The price of white truffles is surging because fewer of them are being found after an unusually hot summer in northern Italy this year. That may explain why robbers went to the trouble of dressing up as policemen to steal 400 grams -- worth €2,000 -- of the cherished delicacy from a collector.

Almost worth their weight in gold: white truffles.

Almost worth their weight in gold: white truffles.

An Italian truffle hunter has been robbed on his way to the market by thieves posing as police officers who relieved him of 400 grams of freshly collected white truffles worth €2,000.

Dario Pastrone, 58, had spent Friday and Saturday night in the wooded valleys around Chiusano collecting the prized delicacy and was driving to a truffle market in Asti when another car forced him off the road, the Guardian newspaper reported.

Three men dressed as police officers jumped out, opened his trunk and stole the truffles. The price of truffles has risen to as much as €8,000 ($11,500) this year, almost half the price of gold.

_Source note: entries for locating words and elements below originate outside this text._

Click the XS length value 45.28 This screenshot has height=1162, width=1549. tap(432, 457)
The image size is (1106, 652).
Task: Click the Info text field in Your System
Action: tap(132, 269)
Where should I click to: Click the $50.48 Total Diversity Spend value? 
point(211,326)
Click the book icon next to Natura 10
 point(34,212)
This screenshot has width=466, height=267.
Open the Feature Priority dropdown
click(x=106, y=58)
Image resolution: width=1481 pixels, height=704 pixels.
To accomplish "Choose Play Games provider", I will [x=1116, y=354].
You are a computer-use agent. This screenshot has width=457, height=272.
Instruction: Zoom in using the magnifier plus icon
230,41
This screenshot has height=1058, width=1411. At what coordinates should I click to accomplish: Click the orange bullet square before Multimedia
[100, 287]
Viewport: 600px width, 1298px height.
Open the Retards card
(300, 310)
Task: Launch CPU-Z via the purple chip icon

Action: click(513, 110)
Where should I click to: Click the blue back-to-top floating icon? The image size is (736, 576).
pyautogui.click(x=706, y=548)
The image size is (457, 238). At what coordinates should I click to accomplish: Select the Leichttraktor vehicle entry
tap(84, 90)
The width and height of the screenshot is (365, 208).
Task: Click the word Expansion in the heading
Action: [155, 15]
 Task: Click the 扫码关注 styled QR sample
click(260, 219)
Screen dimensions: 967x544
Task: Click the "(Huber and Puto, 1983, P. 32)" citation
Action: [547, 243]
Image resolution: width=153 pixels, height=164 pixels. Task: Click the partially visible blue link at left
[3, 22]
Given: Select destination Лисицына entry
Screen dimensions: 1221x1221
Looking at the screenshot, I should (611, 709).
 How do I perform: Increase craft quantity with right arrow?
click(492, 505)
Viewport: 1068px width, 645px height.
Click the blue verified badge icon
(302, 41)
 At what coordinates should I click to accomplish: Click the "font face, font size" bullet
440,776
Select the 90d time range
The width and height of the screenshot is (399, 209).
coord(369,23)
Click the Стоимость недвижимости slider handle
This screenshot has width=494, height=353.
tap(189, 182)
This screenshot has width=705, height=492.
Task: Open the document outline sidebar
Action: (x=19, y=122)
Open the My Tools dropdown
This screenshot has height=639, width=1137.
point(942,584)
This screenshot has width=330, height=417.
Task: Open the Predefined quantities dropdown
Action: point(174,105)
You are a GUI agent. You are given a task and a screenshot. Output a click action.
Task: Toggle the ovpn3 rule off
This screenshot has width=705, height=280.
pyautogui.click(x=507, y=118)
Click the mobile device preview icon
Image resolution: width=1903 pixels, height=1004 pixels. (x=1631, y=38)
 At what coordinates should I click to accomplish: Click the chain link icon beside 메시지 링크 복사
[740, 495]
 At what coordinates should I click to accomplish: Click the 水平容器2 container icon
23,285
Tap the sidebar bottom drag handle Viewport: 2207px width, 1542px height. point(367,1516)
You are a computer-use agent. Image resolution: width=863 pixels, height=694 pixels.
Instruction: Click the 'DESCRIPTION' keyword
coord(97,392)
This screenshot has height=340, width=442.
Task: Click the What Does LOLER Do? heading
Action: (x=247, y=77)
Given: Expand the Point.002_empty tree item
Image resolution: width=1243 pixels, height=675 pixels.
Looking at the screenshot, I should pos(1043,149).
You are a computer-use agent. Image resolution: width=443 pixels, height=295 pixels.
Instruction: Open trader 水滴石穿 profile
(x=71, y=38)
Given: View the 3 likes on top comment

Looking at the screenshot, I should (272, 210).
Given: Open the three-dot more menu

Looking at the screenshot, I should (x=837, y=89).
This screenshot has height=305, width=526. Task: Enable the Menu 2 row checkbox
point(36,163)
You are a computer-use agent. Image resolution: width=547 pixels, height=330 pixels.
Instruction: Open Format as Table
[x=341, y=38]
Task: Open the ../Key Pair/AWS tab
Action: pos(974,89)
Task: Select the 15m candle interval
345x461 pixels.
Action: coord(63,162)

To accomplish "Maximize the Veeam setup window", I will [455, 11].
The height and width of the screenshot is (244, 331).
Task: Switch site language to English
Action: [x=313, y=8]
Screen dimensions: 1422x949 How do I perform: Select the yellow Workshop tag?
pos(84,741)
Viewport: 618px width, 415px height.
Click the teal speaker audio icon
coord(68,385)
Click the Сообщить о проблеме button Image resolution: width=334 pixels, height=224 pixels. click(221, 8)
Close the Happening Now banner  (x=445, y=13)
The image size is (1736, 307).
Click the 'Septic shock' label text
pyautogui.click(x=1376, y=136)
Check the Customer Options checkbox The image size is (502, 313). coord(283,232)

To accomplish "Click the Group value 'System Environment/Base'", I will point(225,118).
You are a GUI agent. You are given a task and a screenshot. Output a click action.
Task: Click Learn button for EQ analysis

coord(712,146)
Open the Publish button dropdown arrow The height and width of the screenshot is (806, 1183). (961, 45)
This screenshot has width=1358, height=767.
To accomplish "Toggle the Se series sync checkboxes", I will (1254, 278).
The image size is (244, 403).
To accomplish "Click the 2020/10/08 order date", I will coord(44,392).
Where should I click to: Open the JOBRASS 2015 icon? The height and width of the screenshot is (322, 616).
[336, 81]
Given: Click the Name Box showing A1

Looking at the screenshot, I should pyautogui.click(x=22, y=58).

The white truffle, like the French black truffle, is highly sought after. European truffle hunters have historically employed female pigs to look for them because the smell of truffles is similar to that of a male pig's sex hormones.

However, dogs are increasingly being used because it is easier to train them than pigs which often just eat the truffles when they find them.

The long dry summer in the Piedmont region of Italy where white truffles grow has dried up the soil, and collectors say the number of truffles found this year is likely to be down to less than half the 2006 level. That has led to a surge in truffle prices.

The truffle is a fungus which grows on the roots of oak, hazel, poplar and beech trees.